For the material below, return exactly the lines starting at the line containing "Task: Click Vivzie's" and ending at the line containing "Screen dimensions: 1500x785", both ends included, and no others.
[[ TASK INPUTS open ]]
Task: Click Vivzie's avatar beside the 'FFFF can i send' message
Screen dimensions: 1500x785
[[ TASK INPUTS closed ]]
[[ TASK INPUTS open ]]
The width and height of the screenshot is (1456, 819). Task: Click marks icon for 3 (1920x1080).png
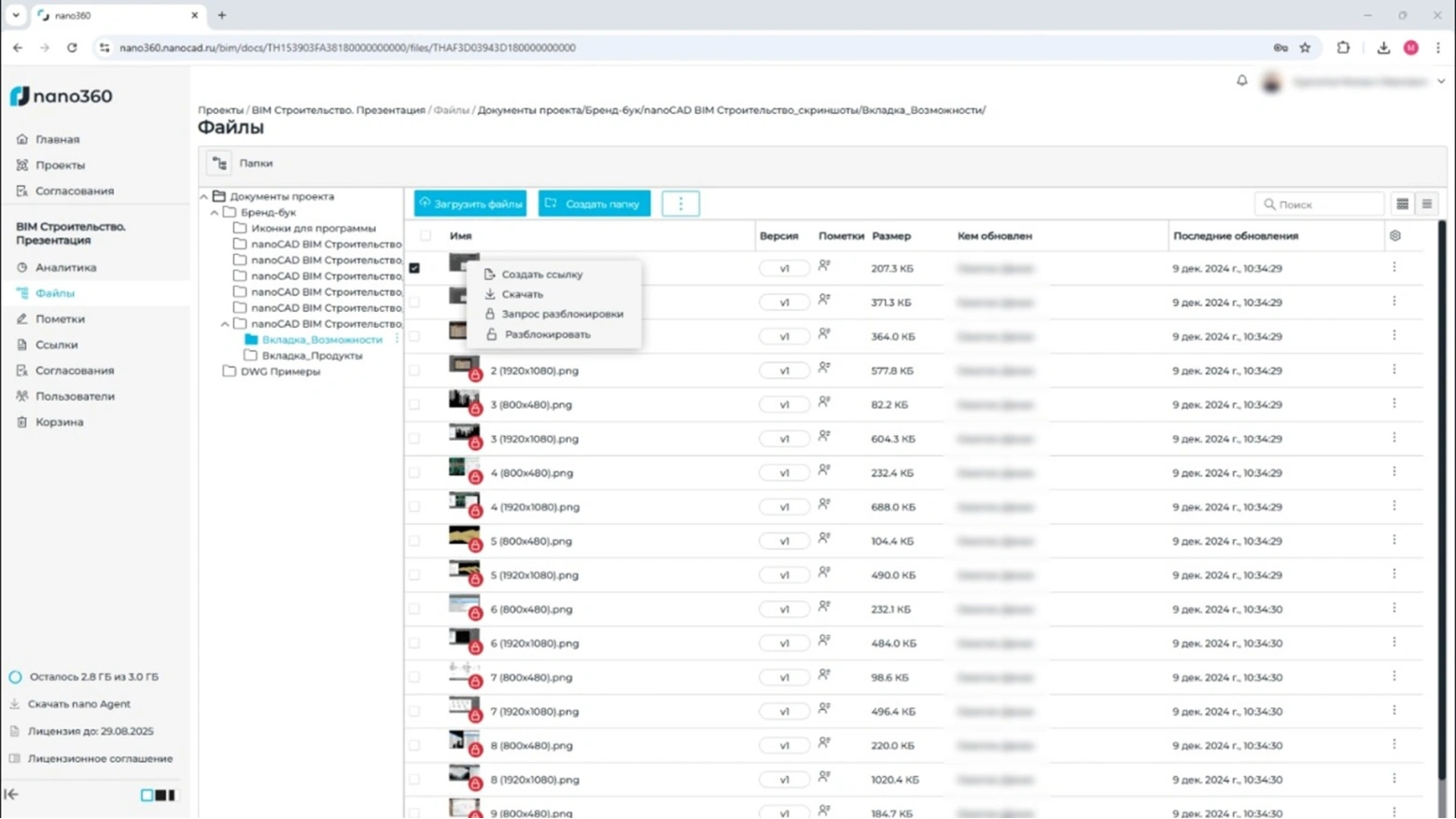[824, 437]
[[ TASK INPUTS closed ]]
[[ TASK INPUTS open ]]
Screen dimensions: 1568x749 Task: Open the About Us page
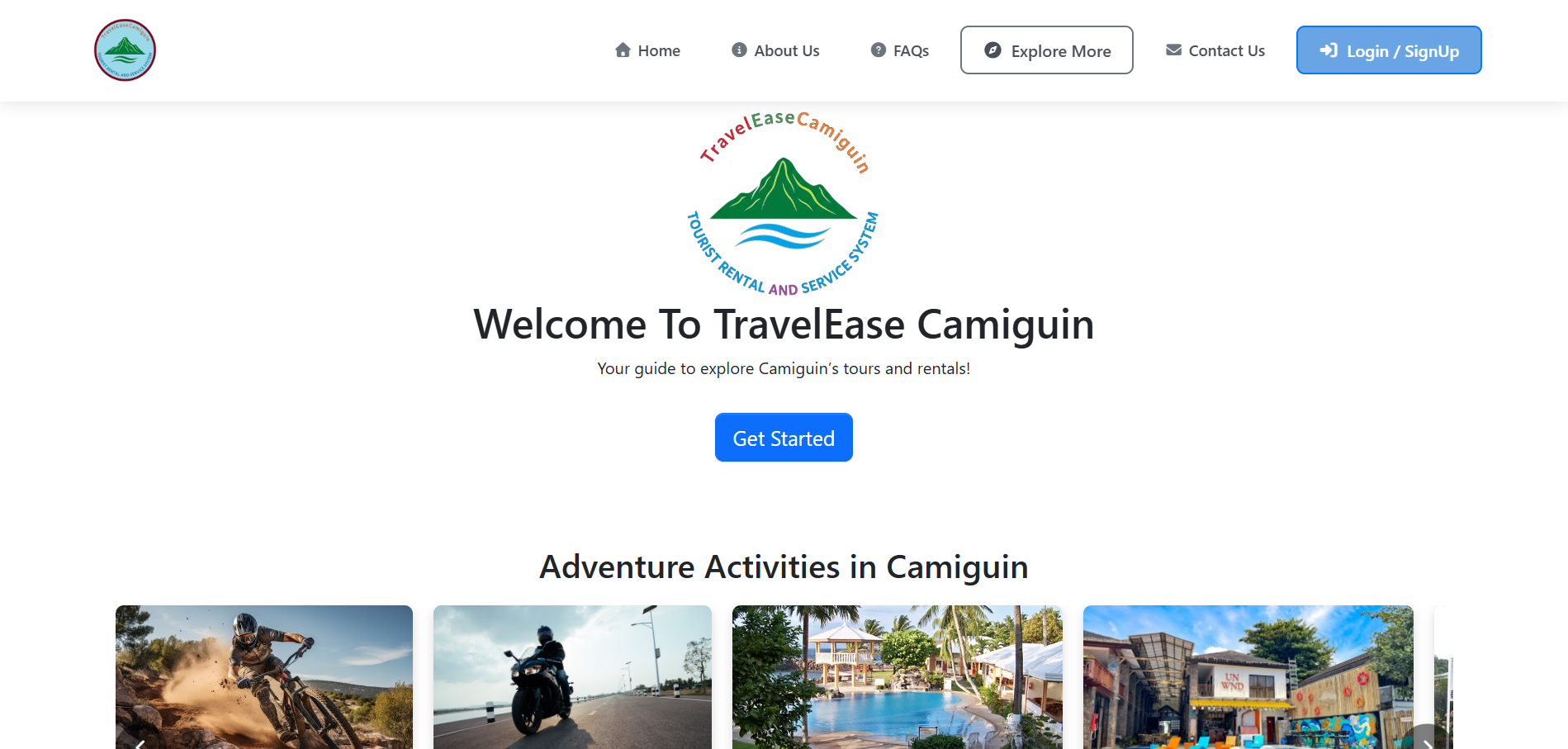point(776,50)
[[ TASK INPUTS closed ]]
◆ FINAL ANSWER ◆
Task: Click Vivzie's avatar beside the 'FFFF can i send' message
Screen dimensions: 1500x785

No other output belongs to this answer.